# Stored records

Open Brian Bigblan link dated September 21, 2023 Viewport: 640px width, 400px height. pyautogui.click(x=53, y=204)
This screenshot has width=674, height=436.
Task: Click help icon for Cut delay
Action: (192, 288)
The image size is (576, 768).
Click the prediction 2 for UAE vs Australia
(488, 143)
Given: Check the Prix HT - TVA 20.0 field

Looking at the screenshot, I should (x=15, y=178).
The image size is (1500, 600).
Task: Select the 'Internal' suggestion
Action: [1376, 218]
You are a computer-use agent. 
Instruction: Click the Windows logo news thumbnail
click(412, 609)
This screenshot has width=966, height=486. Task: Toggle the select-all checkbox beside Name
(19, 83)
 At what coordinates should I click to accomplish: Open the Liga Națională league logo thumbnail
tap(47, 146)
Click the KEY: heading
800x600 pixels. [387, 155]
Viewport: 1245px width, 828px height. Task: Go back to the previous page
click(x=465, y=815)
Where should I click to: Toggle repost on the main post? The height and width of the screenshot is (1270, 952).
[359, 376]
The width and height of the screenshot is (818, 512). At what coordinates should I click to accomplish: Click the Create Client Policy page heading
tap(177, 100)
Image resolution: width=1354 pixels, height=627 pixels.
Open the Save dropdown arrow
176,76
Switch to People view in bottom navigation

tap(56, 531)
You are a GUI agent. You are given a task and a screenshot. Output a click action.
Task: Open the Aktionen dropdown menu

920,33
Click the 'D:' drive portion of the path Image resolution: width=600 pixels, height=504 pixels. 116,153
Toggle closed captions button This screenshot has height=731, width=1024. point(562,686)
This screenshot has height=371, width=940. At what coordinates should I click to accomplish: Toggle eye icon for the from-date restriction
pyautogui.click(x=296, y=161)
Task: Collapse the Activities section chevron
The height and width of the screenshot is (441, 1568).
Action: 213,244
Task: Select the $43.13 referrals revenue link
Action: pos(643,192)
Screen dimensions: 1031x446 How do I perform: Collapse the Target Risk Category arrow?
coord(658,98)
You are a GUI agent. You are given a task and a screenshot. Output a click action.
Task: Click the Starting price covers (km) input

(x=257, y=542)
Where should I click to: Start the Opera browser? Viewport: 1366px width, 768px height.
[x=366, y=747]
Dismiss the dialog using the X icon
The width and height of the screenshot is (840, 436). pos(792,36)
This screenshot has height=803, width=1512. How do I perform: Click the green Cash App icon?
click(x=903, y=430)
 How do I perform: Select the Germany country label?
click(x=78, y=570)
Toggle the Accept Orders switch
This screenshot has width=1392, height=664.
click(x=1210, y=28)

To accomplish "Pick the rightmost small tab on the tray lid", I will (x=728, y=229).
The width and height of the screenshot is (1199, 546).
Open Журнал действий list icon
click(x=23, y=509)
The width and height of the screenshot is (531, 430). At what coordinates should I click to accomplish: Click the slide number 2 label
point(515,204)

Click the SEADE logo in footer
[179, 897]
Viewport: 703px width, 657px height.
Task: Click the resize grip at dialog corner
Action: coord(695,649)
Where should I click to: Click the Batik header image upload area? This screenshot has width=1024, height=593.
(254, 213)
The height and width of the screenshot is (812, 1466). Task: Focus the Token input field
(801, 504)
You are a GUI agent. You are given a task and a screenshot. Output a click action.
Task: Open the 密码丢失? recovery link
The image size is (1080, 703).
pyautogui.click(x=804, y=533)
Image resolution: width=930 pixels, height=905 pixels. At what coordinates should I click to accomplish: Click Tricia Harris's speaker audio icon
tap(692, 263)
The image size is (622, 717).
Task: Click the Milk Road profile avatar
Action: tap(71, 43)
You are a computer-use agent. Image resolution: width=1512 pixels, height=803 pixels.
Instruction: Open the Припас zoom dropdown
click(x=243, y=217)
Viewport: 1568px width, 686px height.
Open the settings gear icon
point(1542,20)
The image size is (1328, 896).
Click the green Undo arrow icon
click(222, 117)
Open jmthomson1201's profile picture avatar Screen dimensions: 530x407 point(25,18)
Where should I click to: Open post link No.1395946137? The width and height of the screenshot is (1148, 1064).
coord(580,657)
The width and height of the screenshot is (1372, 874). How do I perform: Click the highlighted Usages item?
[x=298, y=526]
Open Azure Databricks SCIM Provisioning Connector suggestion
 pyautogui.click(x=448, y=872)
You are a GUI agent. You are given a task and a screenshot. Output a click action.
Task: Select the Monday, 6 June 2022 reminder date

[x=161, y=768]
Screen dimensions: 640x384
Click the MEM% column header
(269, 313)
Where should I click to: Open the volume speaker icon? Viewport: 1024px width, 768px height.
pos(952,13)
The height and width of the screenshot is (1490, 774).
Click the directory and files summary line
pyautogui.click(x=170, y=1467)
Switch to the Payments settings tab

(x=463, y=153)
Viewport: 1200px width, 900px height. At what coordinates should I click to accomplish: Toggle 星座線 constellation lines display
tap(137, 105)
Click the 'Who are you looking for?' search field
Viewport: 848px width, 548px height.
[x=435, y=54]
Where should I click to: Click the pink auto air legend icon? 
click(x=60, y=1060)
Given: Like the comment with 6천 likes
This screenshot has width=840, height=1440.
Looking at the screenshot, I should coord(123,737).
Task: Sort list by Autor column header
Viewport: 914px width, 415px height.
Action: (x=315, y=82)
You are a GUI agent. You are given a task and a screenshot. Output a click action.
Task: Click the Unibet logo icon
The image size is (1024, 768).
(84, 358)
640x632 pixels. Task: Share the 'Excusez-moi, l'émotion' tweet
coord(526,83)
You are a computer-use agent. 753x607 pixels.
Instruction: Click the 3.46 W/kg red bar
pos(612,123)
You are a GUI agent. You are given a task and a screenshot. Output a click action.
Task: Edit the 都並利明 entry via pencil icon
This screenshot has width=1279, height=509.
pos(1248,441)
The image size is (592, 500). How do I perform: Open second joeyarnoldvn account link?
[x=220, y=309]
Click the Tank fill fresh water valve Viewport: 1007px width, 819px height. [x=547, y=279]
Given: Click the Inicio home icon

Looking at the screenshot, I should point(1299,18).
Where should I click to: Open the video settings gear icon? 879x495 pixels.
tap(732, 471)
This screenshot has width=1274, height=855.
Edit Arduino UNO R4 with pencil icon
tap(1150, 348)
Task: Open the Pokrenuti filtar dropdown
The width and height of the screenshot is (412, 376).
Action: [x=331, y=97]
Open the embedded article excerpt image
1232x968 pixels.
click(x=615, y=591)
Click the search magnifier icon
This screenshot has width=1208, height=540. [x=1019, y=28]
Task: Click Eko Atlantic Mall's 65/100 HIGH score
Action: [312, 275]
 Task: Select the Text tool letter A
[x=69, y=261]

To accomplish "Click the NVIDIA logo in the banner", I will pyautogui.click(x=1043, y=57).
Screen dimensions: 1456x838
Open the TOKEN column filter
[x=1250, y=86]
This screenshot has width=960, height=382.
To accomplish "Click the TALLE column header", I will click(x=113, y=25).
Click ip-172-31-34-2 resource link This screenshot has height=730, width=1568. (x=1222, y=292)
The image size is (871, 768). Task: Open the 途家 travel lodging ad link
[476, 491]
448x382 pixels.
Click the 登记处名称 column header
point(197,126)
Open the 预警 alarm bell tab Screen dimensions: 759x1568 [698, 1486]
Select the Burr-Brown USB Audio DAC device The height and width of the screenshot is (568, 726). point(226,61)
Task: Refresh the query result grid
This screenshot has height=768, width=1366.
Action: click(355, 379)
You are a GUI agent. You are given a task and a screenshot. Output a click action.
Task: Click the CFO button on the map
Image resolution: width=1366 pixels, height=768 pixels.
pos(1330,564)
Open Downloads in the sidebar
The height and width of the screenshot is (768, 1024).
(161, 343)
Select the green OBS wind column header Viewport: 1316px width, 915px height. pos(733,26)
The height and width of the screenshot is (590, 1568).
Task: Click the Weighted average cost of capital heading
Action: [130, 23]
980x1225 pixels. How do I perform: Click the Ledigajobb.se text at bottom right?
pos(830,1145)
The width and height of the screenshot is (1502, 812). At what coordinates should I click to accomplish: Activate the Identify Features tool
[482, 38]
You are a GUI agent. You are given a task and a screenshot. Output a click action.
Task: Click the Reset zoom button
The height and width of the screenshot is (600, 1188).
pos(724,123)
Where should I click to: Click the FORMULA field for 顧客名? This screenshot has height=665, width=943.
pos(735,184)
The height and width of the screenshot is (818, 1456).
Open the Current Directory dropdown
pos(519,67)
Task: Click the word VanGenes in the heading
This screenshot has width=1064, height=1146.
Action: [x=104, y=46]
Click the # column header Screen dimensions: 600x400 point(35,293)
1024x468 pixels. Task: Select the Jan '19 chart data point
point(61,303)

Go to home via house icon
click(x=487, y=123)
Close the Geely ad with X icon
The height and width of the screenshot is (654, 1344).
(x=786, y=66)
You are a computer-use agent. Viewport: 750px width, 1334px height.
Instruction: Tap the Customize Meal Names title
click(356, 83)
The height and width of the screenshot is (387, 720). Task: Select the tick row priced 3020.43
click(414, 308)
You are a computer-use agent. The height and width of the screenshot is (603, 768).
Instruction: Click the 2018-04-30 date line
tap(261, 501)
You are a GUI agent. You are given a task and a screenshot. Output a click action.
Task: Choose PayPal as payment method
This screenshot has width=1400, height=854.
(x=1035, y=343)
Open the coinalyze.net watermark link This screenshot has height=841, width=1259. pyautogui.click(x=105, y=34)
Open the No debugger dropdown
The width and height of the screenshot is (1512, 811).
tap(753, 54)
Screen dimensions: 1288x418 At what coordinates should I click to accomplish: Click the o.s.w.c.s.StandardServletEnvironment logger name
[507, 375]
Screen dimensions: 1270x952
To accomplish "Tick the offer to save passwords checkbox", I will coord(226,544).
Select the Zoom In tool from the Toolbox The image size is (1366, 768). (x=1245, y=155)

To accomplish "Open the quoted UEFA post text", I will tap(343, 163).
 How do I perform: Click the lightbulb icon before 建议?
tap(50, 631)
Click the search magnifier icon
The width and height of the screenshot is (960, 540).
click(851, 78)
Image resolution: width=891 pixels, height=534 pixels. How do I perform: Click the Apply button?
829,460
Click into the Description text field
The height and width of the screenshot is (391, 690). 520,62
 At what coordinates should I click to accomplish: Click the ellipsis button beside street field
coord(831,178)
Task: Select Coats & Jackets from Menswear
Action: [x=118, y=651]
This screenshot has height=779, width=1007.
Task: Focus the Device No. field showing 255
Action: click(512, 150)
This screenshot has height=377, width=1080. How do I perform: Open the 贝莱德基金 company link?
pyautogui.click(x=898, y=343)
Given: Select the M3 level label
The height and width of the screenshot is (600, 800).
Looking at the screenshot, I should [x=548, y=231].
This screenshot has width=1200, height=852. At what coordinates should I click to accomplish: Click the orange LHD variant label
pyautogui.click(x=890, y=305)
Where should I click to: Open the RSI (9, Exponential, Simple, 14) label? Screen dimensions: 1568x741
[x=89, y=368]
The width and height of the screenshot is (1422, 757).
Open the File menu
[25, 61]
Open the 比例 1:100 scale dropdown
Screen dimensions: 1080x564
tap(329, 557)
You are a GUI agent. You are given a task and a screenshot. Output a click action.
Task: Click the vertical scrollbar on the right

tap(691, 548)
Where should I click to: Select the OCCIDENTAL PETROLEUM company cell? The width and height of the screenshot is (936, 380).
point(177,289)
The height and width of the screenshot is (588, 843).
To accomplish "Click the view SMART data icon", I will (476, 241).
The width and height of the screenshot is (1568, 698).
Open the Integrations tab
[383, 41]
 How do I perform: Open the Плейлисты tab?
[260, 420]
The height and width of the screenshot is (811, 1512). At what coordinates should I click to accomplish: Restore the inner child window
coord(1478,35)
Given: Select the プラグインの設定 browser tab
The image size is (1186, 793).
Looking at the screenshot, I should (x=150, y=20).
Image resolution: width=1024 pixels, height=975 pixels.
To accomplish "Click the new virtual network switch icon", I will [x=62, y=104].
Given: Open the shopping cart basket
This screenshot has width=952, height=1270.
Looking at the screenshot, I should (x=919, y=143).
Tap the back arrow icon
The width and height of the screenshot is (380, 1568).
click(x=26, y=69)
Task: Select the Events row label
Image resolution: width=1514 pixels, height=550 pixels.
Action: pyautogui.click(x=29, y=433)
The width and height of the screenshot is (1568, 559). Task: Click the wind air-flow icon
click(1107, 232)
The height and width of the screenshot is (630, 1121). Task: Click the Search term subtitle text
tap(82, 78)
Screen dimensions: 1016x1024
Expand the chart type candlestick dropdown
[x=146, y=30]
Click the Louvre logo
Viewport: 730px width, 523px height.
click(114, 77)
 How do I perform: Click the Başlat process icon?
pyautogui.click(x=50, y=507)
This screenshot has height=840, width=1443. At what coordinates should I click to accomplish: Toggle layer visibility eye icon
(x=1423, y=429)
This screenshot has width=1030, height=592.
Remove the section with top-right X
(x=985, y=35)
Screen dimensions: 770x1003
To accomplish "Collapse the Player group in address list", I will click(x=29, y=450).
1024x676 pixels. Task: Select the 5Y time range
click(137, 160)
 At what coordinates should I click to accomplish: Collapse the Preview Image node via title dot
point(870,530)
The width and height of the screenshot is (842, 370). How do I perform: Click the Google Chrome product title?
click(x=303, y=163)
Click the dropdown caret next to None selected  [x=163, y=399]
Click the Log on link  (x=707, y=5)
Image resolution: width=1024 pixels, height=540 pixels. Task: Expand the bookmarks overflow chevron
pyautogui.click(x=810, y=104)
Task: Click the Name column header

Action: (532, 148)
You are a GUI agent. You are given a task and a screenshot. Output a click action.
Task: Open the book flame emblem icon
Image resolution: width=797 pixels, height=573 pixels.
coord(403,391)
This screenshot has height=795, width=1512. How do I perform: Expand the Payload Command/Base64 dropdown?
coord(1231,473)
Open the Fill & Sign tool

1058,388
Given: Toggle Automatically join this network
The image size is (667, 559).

# Task statement
Scan the entries above. Copy each line that has the string "computer".

# Worked solution
You are a computer-use agent. 
You are a computer-use agent. Image resolution: width=1512 pixels, height=803 pixels.
You are a computer-use agent. 753x607 pixels.
You are a computer-use agent. Viewport: 750px width, 1334px height.
You are a computer-use agent. The height and width of the screenshot is (603, 768).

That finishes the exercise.